Lucey keen to follow in his father’s footsteps

HE may have five Seandun junior hurling medals in his pocket but divisional glory no longer sates Dan Lucey’s appetite for success.

Mayfield have been challenging strongly in the city championship over the past decade, laying their hands on silverware along the way, but crossing the frontier in the county arena has proved beyond team.

Tomorrow afternoon in Páirc Uí Rinn they get a chance to bridge a 33-year gap since the club last claimed the Cork JAHC title when they face Charleville in this year’s decider.

“Winning city titles is still special but at this stage I’m getting sick of playing city junior hurling,” said Lucey.

“I want to get up playing intermediate hurling and that’s the attitude everyone in our panel has. We want to get out of the city division, experience hurling at a higher level and get playing new teams. With the young fellas we have coming through in the club, I think it’s important that we step up and tomorrow is our chance to do that.”

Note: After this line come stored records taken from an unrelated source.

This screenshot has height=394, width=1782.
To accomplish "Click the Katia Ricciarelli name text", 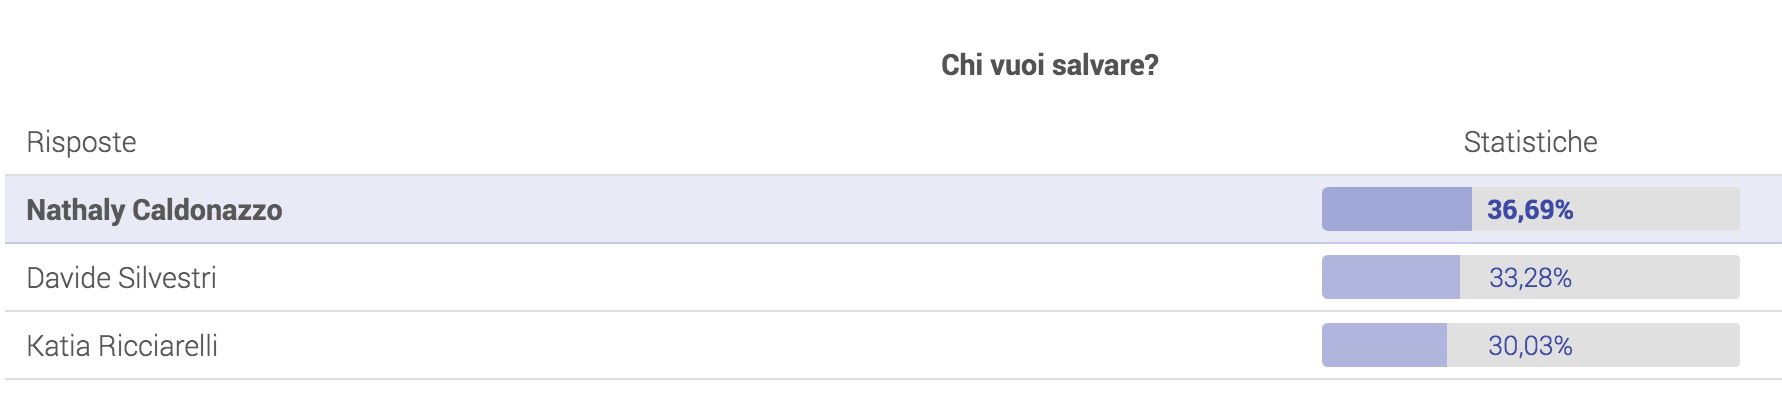I will (x=122, y=346).
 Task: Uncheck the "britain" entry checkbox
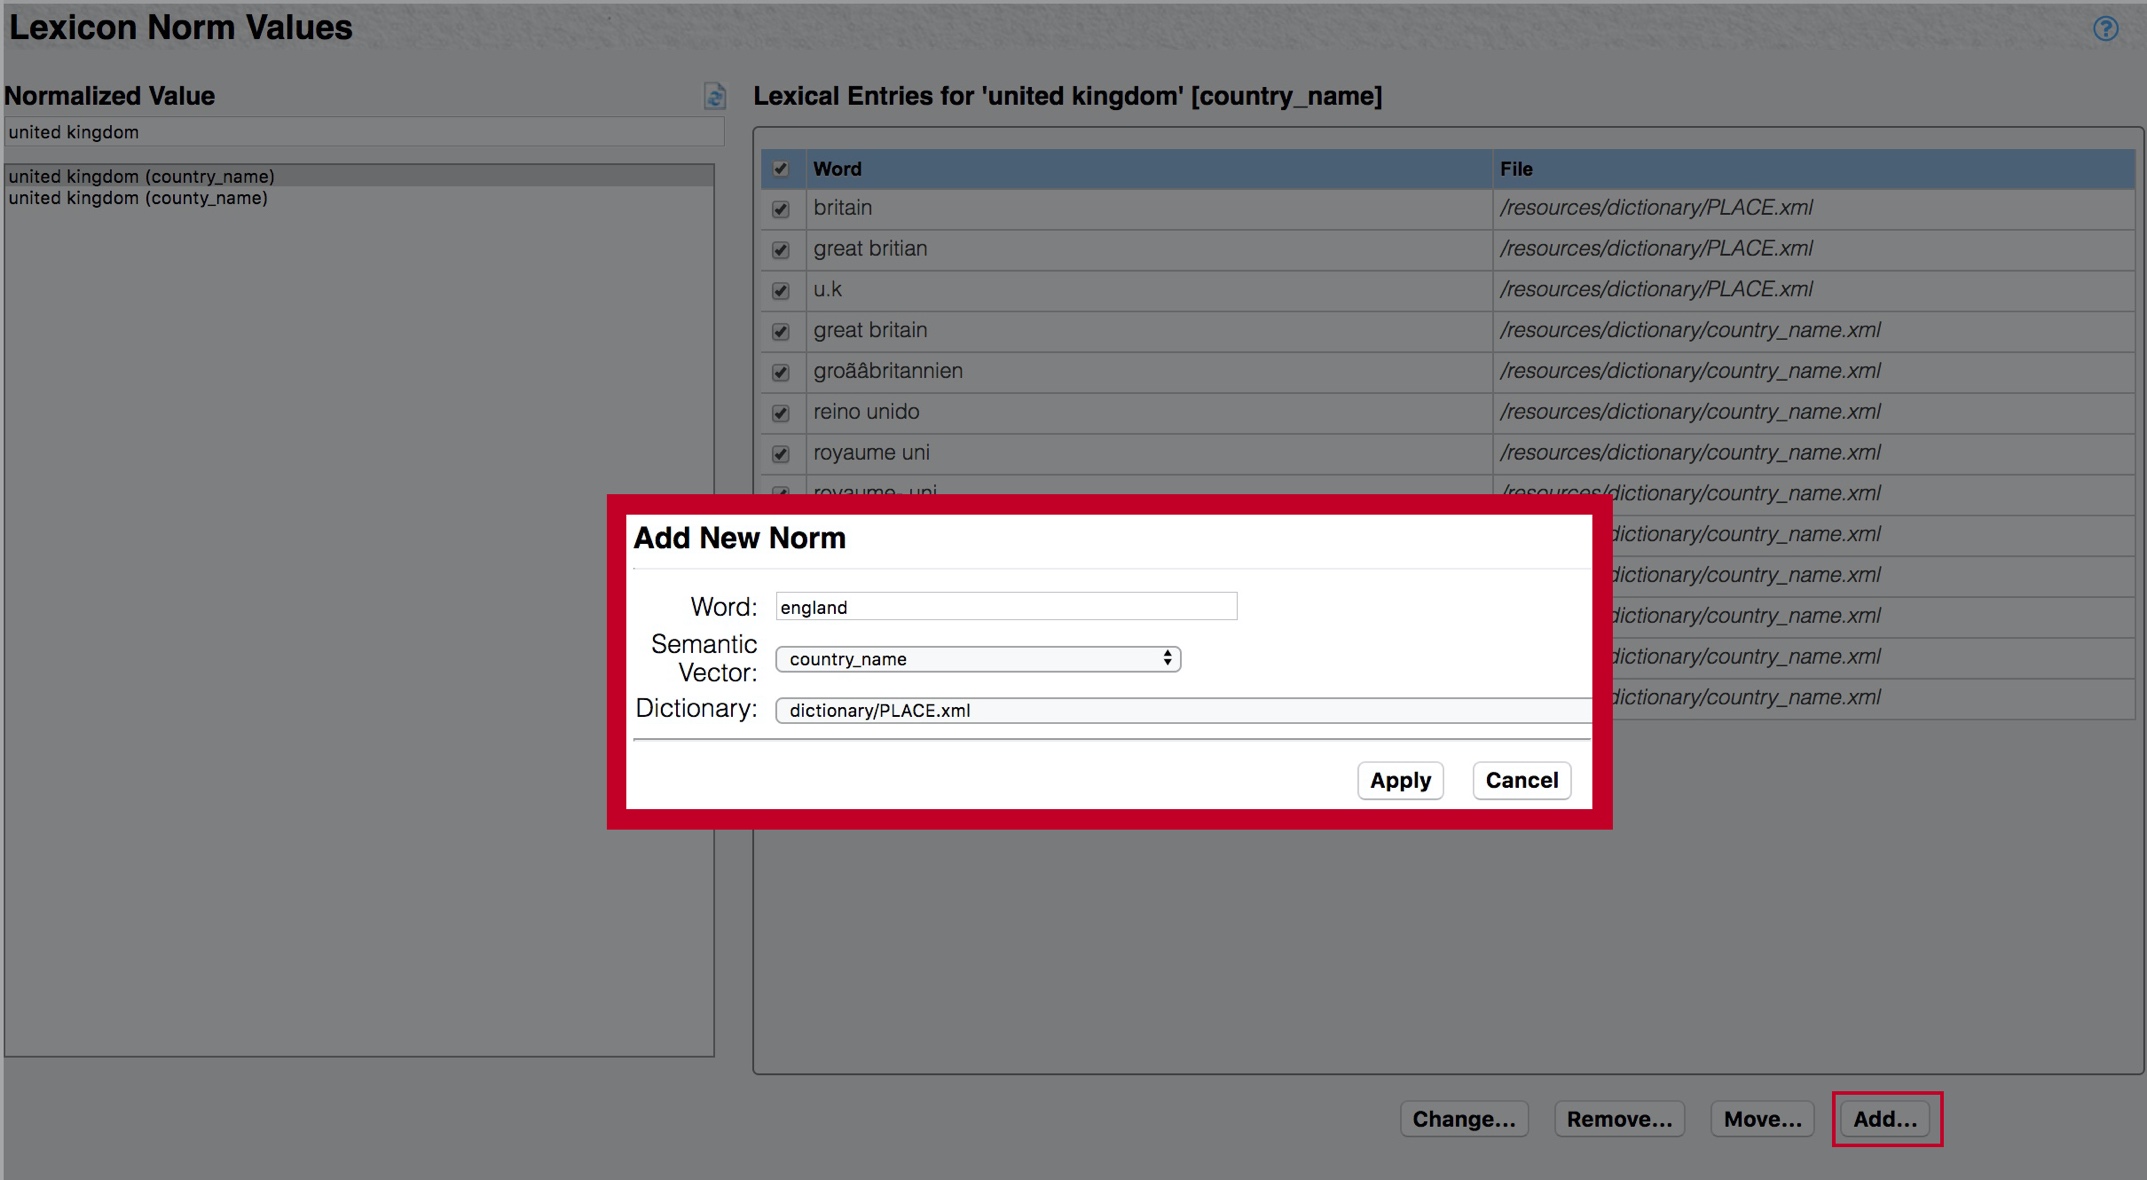pyautogui.click(x=781, y=208)
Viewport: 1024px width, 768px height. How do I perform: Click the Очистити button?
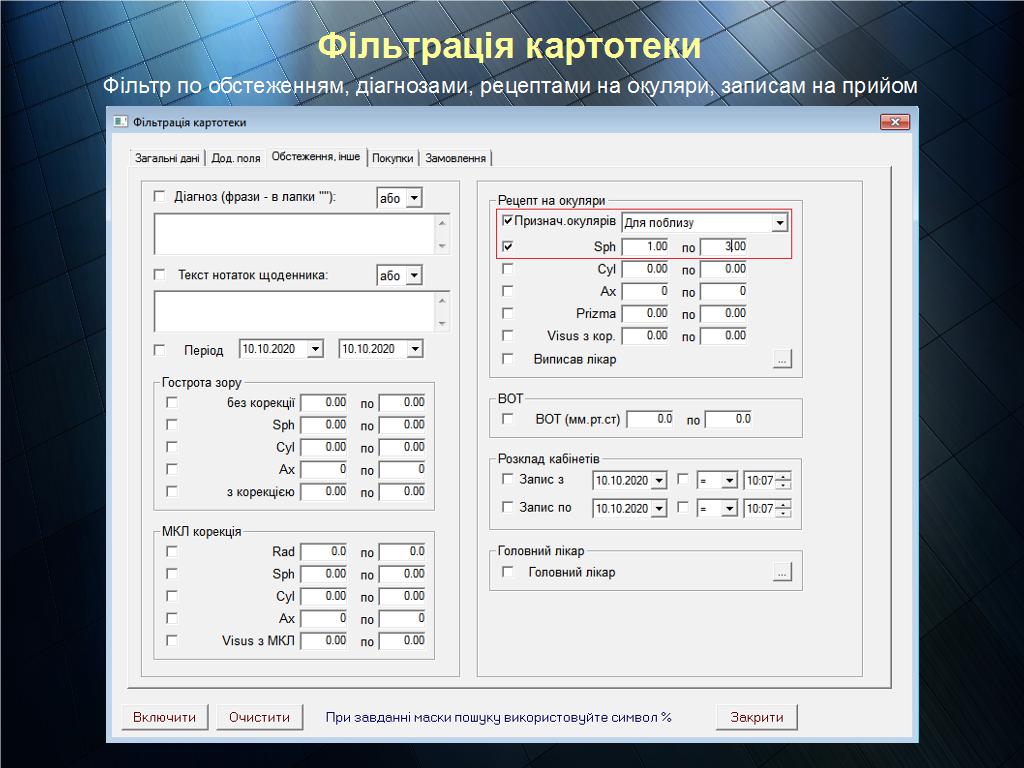(259, 717)

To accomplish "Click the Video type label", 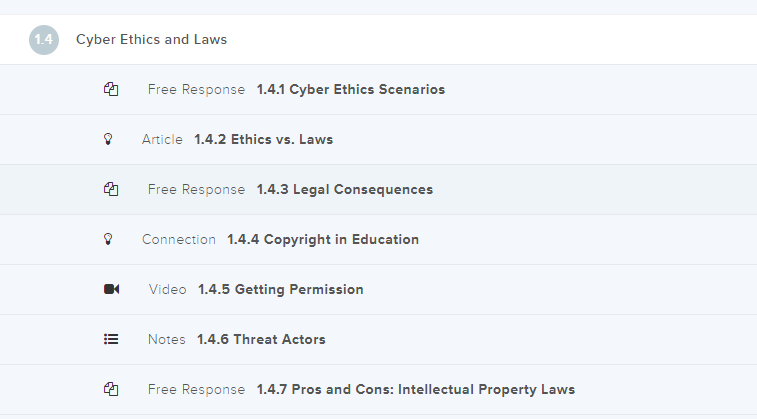I will pos(168,290).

They have been knocking strongly on the door in recent years. When Meelin swept up county, provincial and national junior hurling titles over the past year, Mayfield reflected on last October’s county junior semi-final when there had only been four points separating themselves and the Duhallow side when the teams clashed in Coachford.

“We definitely had our chances to win that game,” recalled Lucey.

“But it was more inspiring for us than a game that gave us a lot of regrets. We knew this year that we had the ability to push on. I think we’ve matured as a team and last year’s experience stood to us.

“Nicky Kelly was missing that day against Meelin and he’s a big addition this year. You see what he’s done playing for the Cork minors and for CIT in the county senior final. He’s a great talent and has a brilliant attitude.”

The man overseeing Mayfield’s progress has had an integral role to play as well. John Boylan has had a celebrated playing career at club and inter-county level, and is now imparting his hurling wisdom as a coach. Mayfield’s semi-final was a tricky experience for him as he came up against his native Dungourney but Lucey reveals that Boylan’s focus was completely on the city team.

“We didn’t really dwell on it beforehand as we just concentrated on getting ourselves right. John was in the dressing-room with us before the match and at half-time, it was just that he was up in the stand during the game.

“It wasn’t an issue for us. He’s a brilliant coach and everything he does is simple which is the most important thing. A lot of coaches now concentrate on cones and drills, but he keeps things simple and is top class.”

After generating momentum with some fine victories over the past few weeks, the ambition now is to add one more success. For Lucey it would be a special occasion as he is captain and his father Sean, a member of the Cork senior hurling squad that claimed the 1976 All-Ireland title, was part of the Mayfield team that defeated Carrigtwohill in the 1978 county junior hurling final.

“I wouldn’t really care if I was captain or not to be honest, the most important thing is to win. There’s huge excitement in Mayfield, you can see the whole community is getting involved in it.

“33 years without being in a county final is a long time and it’d be great alright to get a medal that my father has. We’ve had good wins but Charleville are going to be tough opponents. It hasn’t been easy for them over the last few weeks as they’ve had a lot on their plate with the fixture chaos in North Cork and then that really bad injury Dessie Fitz suffered in the semi-final. But they’ll be well motivated and we’ll have to be ready for the challenge.”